Dissident and opposition groups in Asia, including those supported by the US, are voicing concern over reports that Washington may have monitored and collected their conversations and e-mails.
Some of these groups include legitimate political parties, others are dissidents given US assistance, but they are worried that data collected by the National Security Agency (NSA) and the FBI from US Web giants like Google, Facebook and Yahoo could some day be used against them.
“We share a lot of sensitive data, election-related data, using Google Docs,” said Ong Kian Ming, a member of parliament for Malaysia’s opposition Democratic Action Party.
“That’s definitely something we are concerned about because we don’t know what kind of messages are being tracked and who these messages would be given to,” Ong said.
A Malaysian government spokesman could not immediately be reached for comment.
There was no word whether US agencies were sharing such gathered information with allied governments, but British and US newspapers have suggested that the NSA has handed over information on Britons gathered under PRISM, the name of the eavesdropping program.
In Singapore, some people use encryption programs to avoid surveillance.
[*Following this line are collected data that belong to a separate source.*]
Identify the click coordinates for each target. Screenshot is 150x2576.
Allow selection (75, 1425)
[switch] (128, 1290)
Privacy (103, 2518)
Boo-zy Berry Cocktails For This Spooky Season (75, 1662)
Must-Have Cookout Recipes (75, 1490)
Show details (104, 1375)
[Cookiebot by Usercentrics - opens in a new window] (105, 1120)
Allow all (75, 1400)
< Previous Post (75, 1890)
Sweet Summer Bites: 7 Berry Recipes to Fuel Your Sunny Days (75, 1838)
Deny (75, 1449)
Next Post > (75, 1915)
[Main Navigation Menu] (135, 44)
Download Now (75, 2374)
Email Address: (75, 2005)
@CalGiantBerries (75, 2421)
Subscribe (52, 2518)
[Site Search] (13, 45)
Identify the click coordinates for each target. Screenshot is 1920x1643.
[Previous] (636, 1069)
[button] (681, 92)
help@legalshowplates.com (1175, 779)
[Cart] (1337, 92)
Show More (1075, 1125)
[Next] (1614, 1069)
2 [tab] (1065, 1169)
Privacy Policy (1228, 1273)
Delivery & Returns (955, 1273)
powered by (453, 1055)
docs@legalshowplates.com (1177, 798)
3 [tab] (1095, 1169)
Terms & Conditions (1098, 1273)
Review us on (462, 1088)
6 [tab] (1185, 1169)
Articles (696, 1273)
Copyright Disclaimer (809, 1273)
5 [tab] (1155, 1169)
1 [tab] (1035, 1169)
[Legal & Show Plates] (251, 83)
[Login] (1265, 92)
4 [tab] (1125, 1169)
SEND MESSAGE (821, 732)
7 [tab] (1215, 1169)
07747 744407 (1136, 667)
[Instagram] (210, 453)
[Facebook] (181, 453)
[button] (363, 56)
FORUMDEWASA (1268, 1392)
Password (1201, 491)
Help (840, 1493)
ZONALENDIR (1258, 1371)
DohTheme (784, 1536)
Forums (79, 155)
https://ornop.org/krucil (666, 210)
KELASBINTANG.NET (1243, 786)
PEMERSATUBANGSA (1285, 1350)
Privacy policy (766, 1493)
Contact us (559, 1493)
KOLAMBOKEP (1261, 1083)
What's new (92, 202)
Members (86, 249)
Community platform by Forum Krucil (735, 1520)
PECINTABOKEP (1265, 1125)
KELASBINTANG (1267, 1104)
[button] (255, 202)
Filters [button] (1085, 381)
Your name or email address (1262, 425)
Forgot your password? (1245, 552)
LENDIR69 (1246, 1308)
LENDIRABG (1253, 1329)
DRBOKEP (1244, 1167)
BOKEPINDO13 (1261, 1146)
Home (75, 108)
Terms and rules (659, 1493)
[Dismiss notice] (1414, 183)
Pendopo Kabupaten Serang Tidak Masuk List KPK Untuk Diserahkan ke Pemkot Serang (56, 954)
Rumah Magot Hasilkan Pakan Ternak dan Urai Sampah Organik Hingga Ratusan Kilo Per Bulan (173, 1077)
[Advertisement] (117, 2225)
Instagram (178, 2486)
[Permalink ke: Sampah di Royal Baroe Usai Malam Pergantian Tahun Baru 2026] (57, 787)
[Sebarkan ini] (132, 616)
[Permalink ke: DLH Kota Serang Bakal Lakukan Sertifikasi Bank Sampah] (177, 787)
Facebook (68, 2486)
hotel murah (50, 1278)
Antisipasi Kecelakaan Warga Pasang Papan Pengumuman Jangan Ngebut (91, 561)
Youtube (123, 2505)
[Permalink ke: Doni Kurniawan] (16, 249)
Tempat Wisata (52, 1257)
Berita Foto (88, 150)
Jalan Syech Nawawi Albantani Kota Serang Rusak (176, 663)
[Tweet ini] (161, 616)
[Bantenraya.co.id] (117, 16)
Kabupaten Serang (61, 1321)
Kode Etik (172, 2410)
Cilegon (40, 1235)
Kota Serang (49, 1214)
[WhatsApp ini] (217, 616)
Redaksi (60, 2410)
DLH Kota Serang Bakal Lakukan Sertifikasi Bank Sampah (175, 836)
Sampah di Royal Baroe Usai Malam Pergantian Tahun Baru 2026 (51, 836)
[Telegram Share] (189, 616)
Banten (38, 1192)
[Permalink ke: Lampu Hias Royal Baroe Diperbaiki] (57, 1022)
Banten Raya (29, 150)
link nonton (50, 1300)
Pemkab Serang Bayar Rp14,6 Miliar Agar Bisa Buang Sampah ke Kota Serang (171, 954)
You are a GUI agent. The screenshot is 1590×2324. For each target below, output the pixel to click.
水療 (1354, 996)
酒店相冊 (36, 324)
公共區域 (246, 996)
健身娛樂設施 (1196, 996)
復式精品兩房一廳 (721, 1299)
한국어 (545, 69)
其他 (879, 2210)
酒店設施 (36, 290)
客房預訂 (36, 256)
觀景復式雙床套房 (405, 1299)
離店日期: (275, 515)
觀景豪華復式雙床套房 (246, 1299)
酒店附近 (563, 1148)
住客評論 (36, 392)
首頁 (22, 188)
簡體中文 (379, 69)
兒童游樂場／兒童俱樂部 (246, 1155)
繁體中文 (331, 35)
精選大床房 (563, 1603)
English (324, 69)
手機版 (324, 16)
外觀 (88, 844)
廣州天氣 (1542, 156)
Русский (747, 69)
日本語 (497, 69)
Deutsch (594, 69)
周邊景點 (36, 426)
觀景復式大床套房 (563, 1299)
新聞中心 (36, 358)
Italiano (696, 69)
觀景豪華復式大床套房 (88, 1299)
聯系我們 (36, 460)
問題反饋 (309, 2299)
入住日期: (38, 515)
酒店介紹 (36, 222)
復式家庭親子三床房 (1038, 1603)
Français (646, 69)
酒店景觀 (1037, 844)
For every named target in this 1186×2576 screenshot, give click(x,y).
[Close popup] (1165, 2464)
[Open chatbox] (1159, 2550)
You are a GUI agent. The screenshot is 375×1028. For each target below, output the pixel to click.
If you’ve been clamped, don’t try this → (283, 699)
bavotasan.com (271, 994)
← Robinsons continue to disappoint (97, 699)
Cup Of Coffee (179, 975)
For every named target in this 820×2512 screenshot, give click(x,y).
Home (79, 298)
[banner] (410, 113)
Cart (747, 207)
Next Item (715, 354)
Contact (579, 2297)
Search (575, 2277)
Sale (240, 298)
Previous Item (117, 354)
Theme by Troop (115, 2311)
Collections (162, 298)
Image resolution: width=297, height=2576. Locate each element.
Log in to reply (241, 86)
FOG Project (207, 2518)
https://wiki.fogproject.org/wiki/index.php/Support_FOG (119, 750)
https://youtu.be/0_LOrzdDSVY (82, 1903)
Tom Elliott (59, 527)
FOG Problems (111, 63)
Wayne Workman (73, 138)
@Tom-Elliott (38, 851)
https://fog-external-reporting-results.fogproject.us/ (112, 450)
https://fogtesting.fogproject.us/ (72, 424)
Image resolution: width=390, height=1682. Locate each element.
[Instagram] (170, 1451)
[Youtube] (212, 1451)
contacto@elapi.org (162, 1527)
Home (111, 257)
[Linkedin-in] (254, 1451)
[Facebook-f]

“If you are concerned about electronic eavesdropping, you can use pidgin IM — it has an encryption module for instant messaging,” said Donaldson Tan, editor of socio-political Web site New Asia Republic.
“There is also Tor client for online anonymity,” he said, referring to two popular free software programs developed by volunteer programmers to guard against network surveillance.
Asked if he was concerned whether the US would share surveillance information with Singaporean authorities, Tan said: “The US is really hard to read.”
A Singaporean government spokesman did not immediately respond to requests for comment.
One nation where dissidents are relatively unconcerned about the snooping revelations is China, where government critics view Washington as an ally and domestic Internet servers as subservient to Beijing.
“I’ve never considered abandoning Twitter, YouTube, Google, Gmail or Gchat,” said Hu Jia (胡佳), a prominent Chinese dissident, who has to use a virtual private network to get around China’s ban on Twitter, YouTube and Facebook.
“These are the only weapons we have to get our message out and the only safe way to do so. The US would never monitor us. They are using it to fight terrorism. It’s totally different to what the Chinese government does to listen in on us,” he said by telephone.
Meanwhile, US President Barack Obama’s administration has launched an internal review to assess damage to national security from Edward Snowden’s public release of top secret details of the NSA’s eavesdropping programs, a senior US intelligence official said. The review is separate from an initial criminal leak investigation which has been opened by the US Department of Justice, the official said.
Snowden’s employer, Booz Allen Hamilton, announced yesterday that it had fired him on Monday for violating the firm’s code of ethics.
Snowden reportedly remains in hiding in Hong Kong.